Theatre in Lisbon, Portugal

The Teatro Villaret is a theatre in Lisbon, the capital of Portugal, that was founded in 1964. Because of its relatively small size, it is said to have been the first so-called "pocket theatre" in Portugal.

==History==
The theatre was the idea of the Portuguese actor comedian, Raul Solnado. After a long search he identified a space that had originally been built as an underground garage for an 8-floor building located on Avenida Fontes Pereira de Melo, a major road in Lisbon. Founded in 1964, the theatre was named by Solnado in homage to the actor João Villaret. Solnado had established a company called Teatros de Bolso (pocket theatres) to develop the space and the architectural work was carried out by Maurício Trindade Chagas, with decoration by Daciano da Costa. Building a new theatre at this time can be considered to have been a risky venture, given the popularity of cinemas, the many existing theatres in Lisbon, and the gradual expansion of television in Portugal, which was only introduced in 1957.

In 1965, the Portuguese Comedians Company was created, bringing together a group of actors including Eunice Muñoz and José de Castro. The theatre was inaugurated in 1965 with a musical adaptation by the company of Nikolai Gogol's satirical The Government Inspector, given the name of Impostor Geral (General Imposter) for the purposes of the musical. The following performances tended to alternate comedies and serious dramas, which included Jean Anouilh's Antigone.
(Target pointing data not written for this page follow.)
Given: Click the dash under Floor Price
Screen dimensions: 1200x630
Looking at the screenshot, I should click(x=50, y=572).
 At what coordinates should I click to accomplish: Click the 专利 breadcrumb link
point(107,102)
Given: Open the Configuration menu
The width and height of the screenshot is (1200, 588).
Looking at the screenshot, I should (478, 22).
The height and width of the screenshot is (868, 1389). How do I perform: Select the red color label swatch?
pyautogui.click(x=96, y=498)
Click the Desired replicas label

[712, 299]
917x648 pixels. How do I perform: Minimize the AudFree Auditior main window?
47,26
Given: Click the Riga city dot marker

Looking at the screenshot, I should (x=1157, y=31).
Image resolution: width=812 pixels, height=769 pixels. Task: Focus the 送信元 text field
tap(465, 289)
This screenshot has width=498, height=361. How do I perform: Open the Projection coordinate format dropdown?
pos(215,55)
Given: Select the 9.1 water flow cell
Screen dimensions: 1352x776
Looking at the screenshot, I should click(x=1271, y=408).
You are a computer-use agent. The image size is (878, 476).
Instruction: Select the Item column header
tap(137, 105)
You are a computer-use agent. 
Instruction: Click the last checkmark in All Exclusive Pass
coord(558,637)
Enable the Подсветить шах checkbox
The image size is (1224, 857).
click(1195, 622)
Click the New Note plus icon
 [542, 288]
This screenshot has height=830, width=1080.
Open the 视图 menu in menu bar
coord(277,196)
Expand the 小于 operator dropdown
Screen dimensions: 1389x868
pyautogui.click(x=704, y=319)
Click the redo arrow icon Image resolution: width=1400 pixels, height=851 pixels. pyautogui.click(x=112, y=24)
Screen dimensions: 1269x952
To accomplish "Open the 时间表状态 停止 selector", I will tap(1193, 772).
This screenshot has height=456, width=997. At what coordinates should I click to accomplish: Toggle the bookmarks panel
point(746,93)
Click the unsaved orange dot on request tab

In addition to the main shows, the Teatro do Nosso Tempo (Theatre of Our Time) company presented early evening performances made notable by the return to performing of actress Maria Barroso, after sixteen years of absence from the stage. As the wife of Mário Soares, Barroso would go on to become First Lady of Portugal when Soares became president.

In 1969 the Villaret stage was transformed into a television studio for the RTP show Zip-Zip, starring Solnado with Fialho Gouveia and Carlos Cruz. In the 1970s the management was taken over by the theatrical director Artur Ramos. It later passed into the hands of the impresario Vasco Morgado. For several years it remained a popular Lisbon performance venue, regularly hosting productions by António Feio and others. After restoration work, which, for safety reasons, reduced the capacity from 440 to 384 seats, the Villaret reopened in 2008, managed by the D. Maria II National Theatre. The first performance was of Fat Pig by Neil LaBute. It subsequently established itself as a venue with eclectic programming and a clear focus on attracting a wide range of audiences, including youth and children. It is currently managed by the company, Força de Produção, with a capacity of 347 seats and four places for wheelchair users.